- [Selected excerpt]:
# Rough volatility: evidence from option prices

**Authors:** Giulia Livieri, Saad Mouti, Andrea Pallavicini, Mathieu Rosenbaum

arXiv: 1702.02777 · 2017-02-10

## TL;DR

This paper confirms that implied volatility from short-term S&P 500 options supports the rough volatility model, with a Hurst parameter around 0.3, indicating roughness in market volatility dynamics.

## Contribution

It provides empirical evidence from option prices supporting the rough volatility model, complementing previous findings based on historical data.

## Key findings

- Implied volatility approximations confirm rough volatility.
- Hurst parameter estimated around 0.3 from options data.
- Smoothing effect explains slight difference from historical estimates.

- [What you need to do]:
1 > Reproduce verbatim the passage of the rough volatility summary starting with "This paper confirms" and going on through "on historical data.".
2 > Extend the summary of the rough volatility paper, picking up right after its final sentence.

- [Extracted entries]:

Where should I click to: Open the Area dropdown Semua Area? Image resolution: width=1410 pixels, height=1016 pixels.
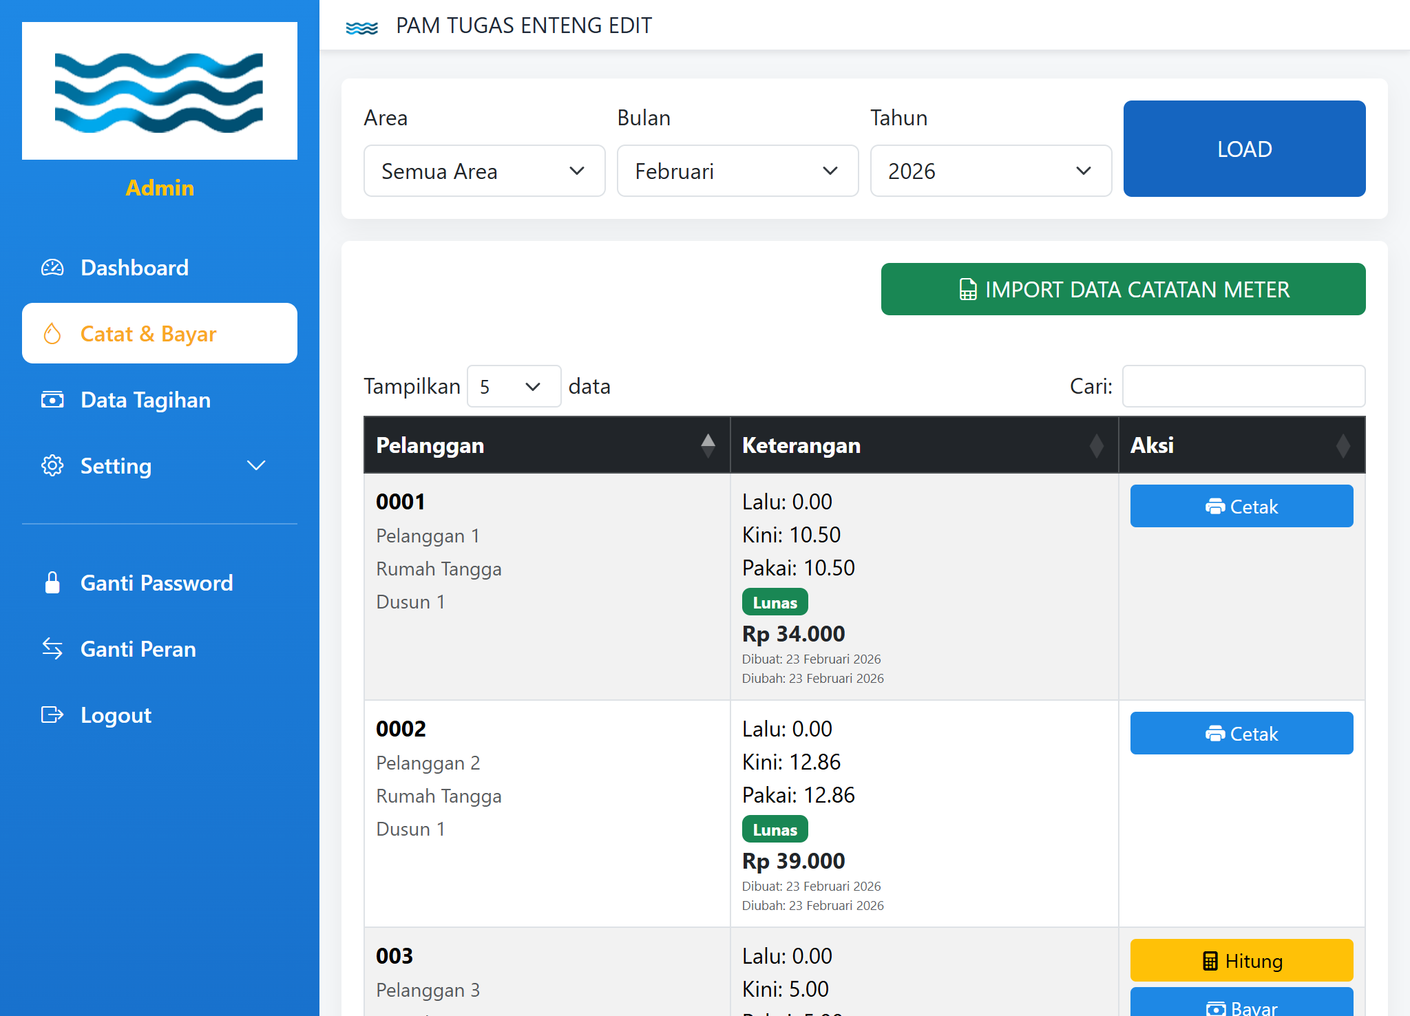(x=484, y=171)
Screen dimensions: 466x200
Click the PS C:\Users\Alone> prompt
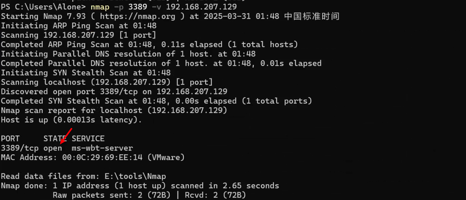click(x=43, y=7)
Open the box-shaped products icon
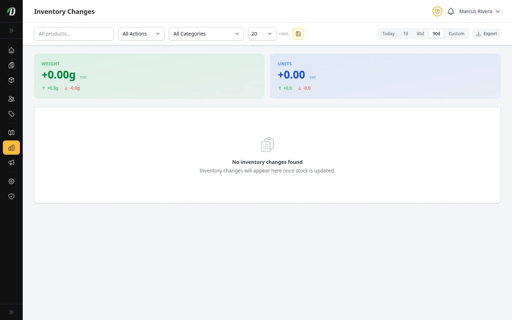This screenshot has width=512, height=320. (x=11, y=80)

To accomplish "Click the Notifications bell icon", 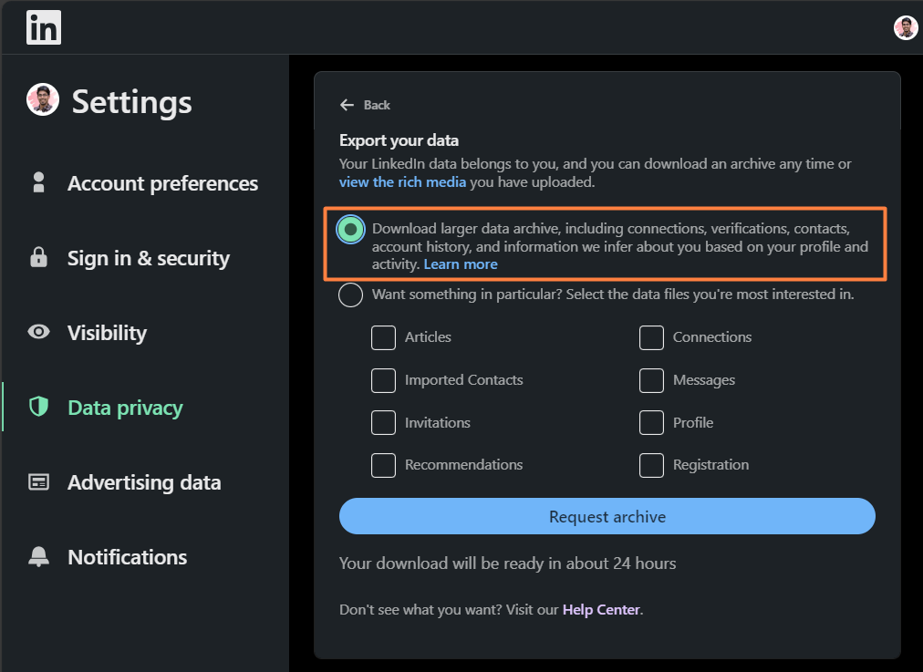I will [38, 557].
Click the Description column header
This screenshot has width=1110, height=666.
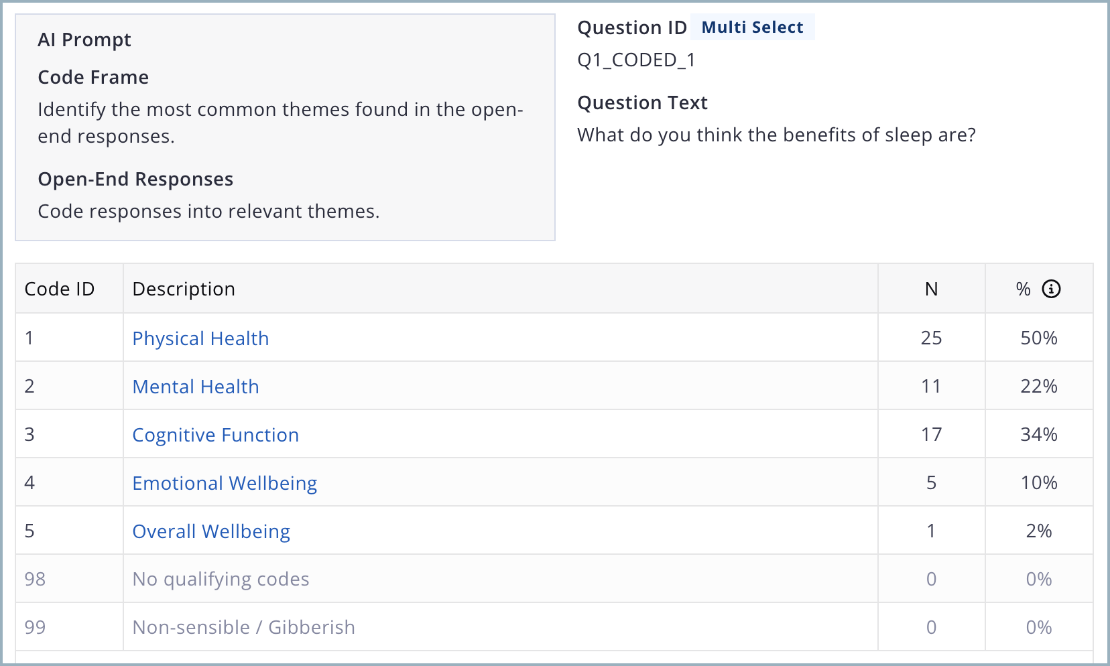coord(184,289)
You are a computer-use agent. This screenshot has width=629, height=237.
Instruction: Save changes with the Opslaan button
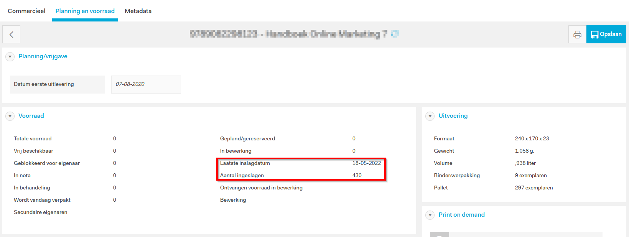pyautogui.click(x=606, y=35)
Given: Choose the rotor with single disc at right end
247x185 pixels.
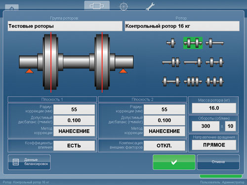Looking at the screenshot, I should click(x=193, y=62).
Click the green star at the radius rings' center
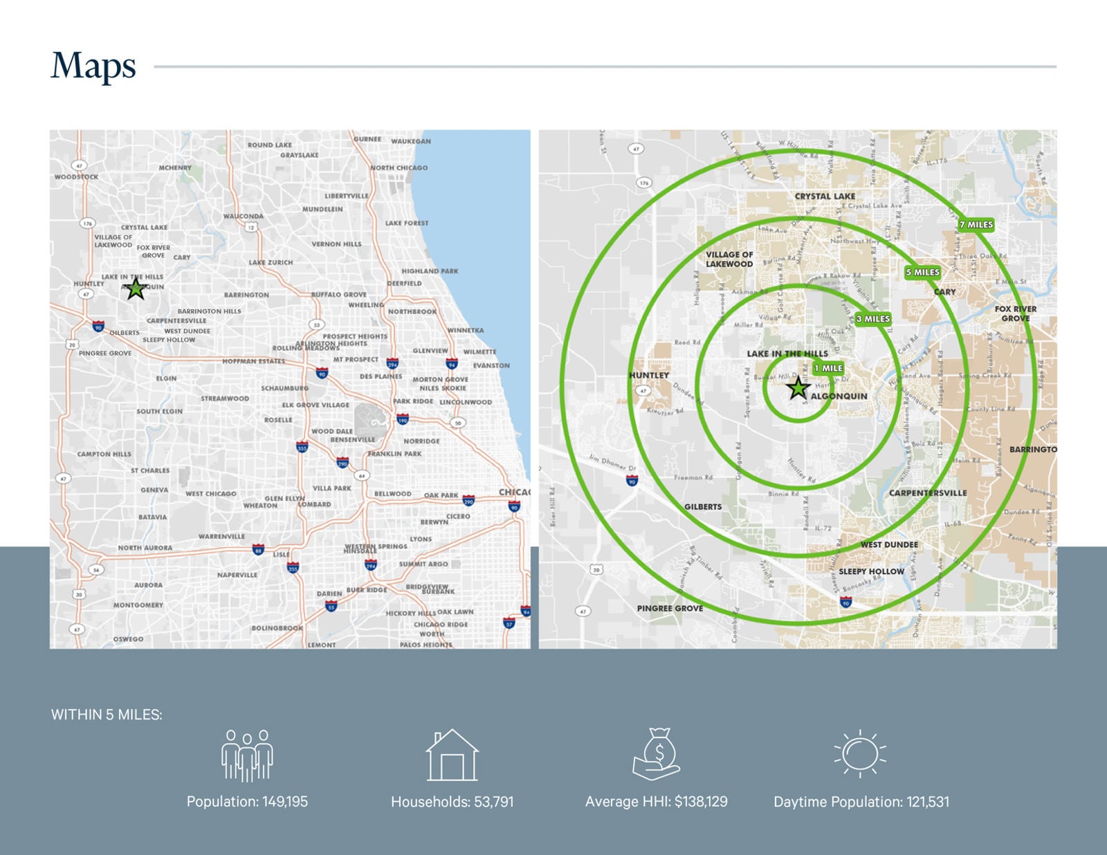The width and height of the screenshot is (1107, 855). click(x=798, y=388)
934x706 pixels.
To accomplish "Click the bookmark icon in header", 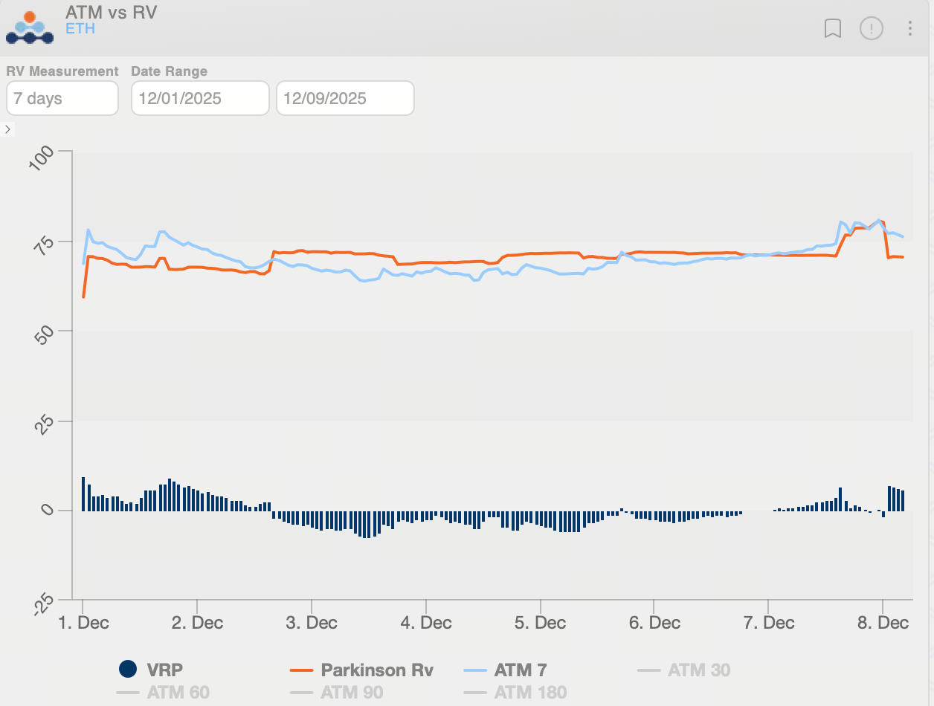I will [x=833, y=28].
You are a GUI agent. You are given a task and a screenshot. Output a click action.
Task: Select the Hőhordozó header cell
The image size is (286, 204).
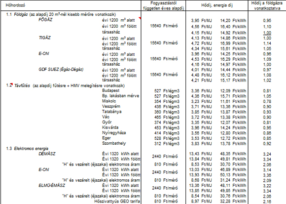(x=15, y=5)
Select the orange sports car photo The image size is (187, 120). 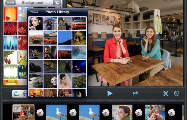[x=79, y=23]
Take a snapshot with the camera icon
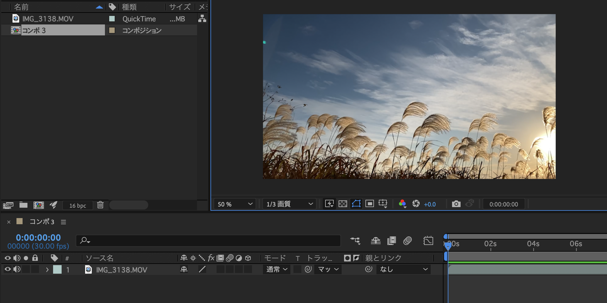Screen dimensions: 607x303 pos(456,204)
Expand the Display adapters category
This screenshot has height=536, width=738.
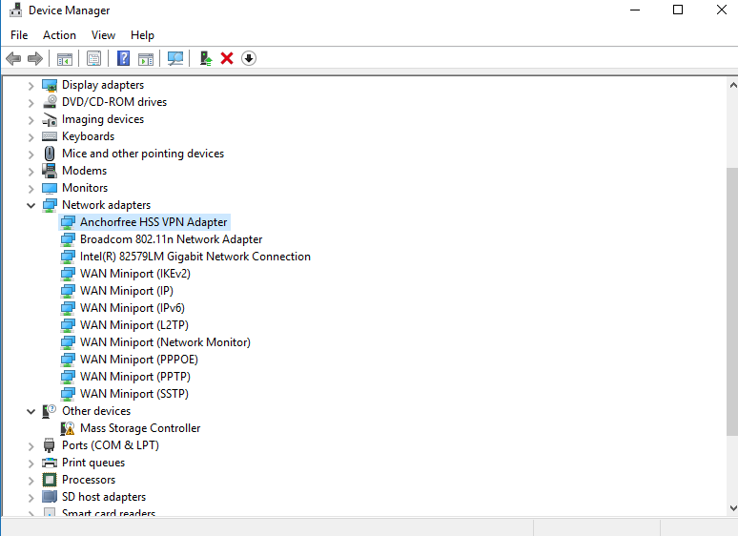click(31, 85)
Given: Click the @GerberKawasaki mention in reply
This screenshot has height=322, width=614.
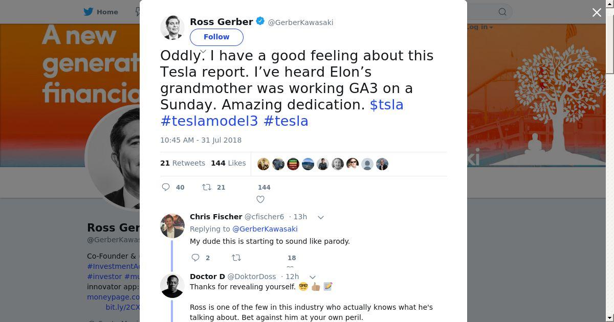Looking at the screenshot, I should [x=265, y=229].
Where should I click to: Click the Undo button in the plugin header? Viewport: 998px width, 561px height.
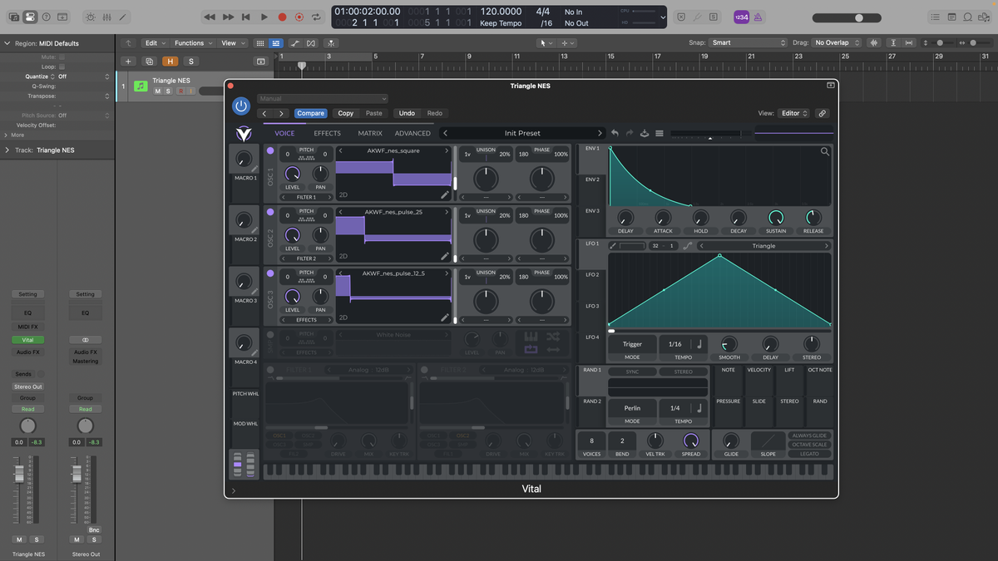[x=407, y=112]
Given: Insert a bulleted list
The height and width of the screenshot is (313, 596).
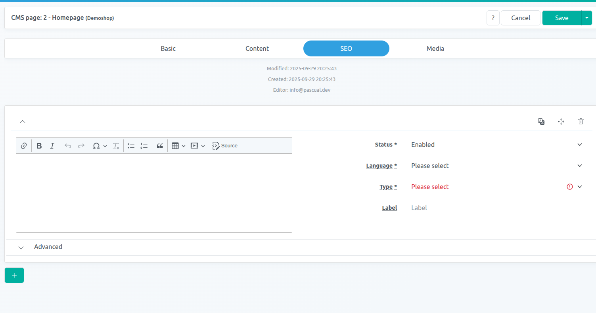Looking at the screenshot, I should pyautogui.click(x=131, y=146).
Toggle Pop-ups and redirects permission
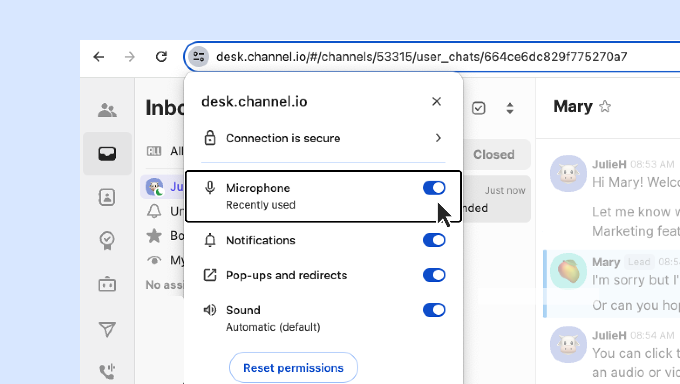This screenshot has height=384, width=680. tap(434, 275)
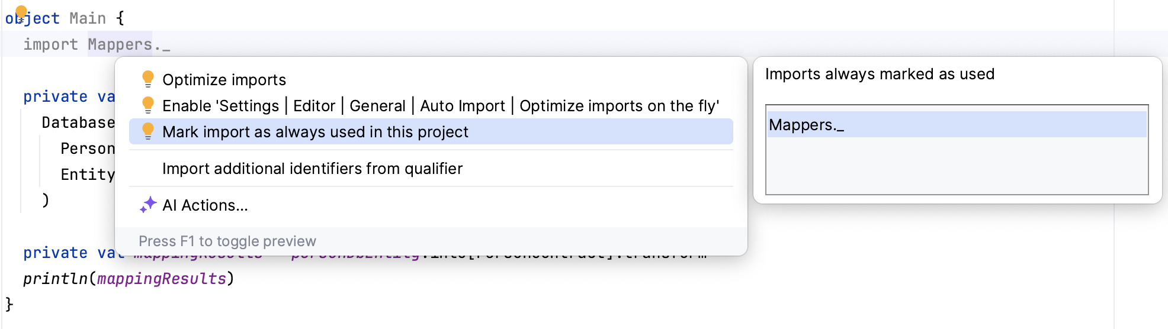Choose 'Import additional identifiers from qualifier'
Image resolution: width=1168 pixels, height=329 pixels.
tap(312, 169)
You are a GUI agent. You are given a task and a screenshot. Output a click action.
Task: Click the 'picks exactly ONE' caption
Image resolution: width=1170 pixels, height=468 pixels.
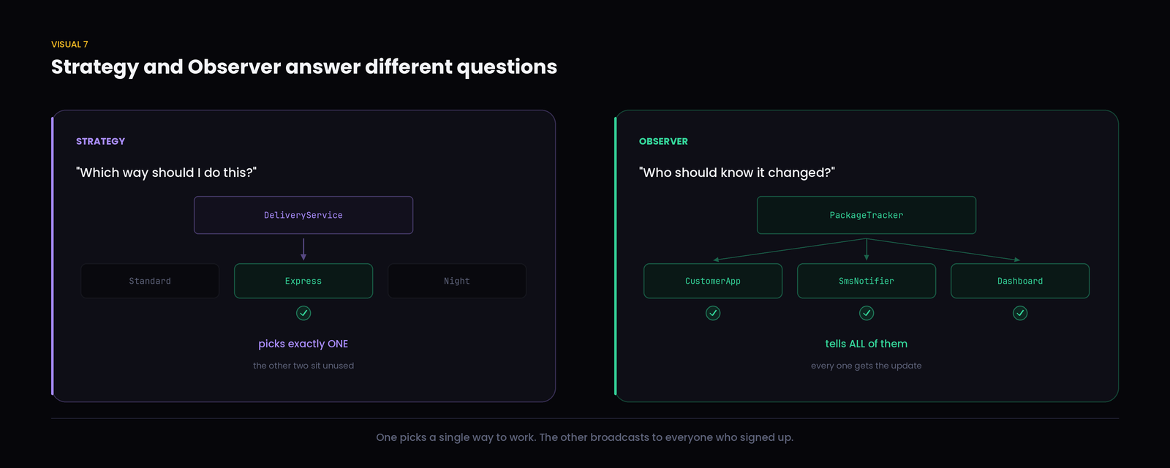coord(303,344)
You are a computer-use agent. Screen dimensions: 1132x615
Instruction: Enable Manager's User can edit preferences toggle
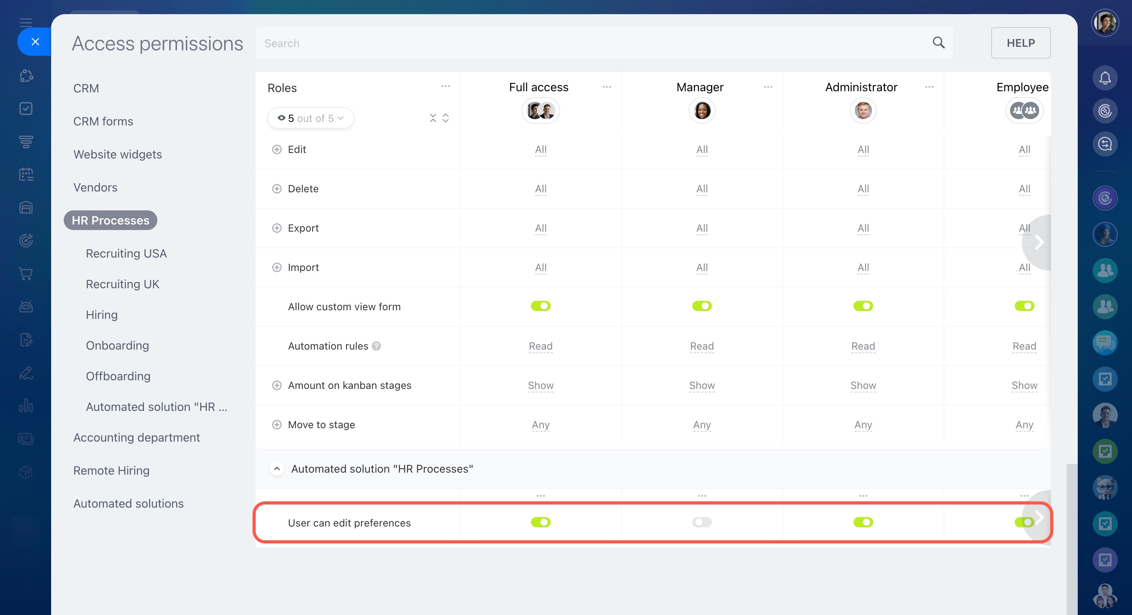point(702,522)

- [Solved tasks]:
1 >
This paper confirms that implied volatility from short-term S&P 500 options supports the rough volatility model, with a Hurst parameter around 0.3, indicating roughness in market volatility dynamics.

## Contribution

It provides empirical evidence from option prices supporting the rough volatility model, complementing previous findings based on historical data.

2 >
## Abstract

It has been recently shown that spot volatilities can be very well modeled by rough stochastic volatility type dynamics. In such models, the log-volatility follows a fractional Brownian motion with Hurst parameter smaller than 1/2. This result has been established using high frequency volatility estimations from historical price data. We revisit this finding by studying implied volatility based approximations of the spot volatility. Using at-the-money options on the S&P500 index with short maturity, we are able to confirm that volatility is rough. The Hurst parameter found here, of order 0.3, is slightly larger than that usually obtained from historical data. This is easily explained from a smoothing effect due to the remaining time to maturity of the considered options.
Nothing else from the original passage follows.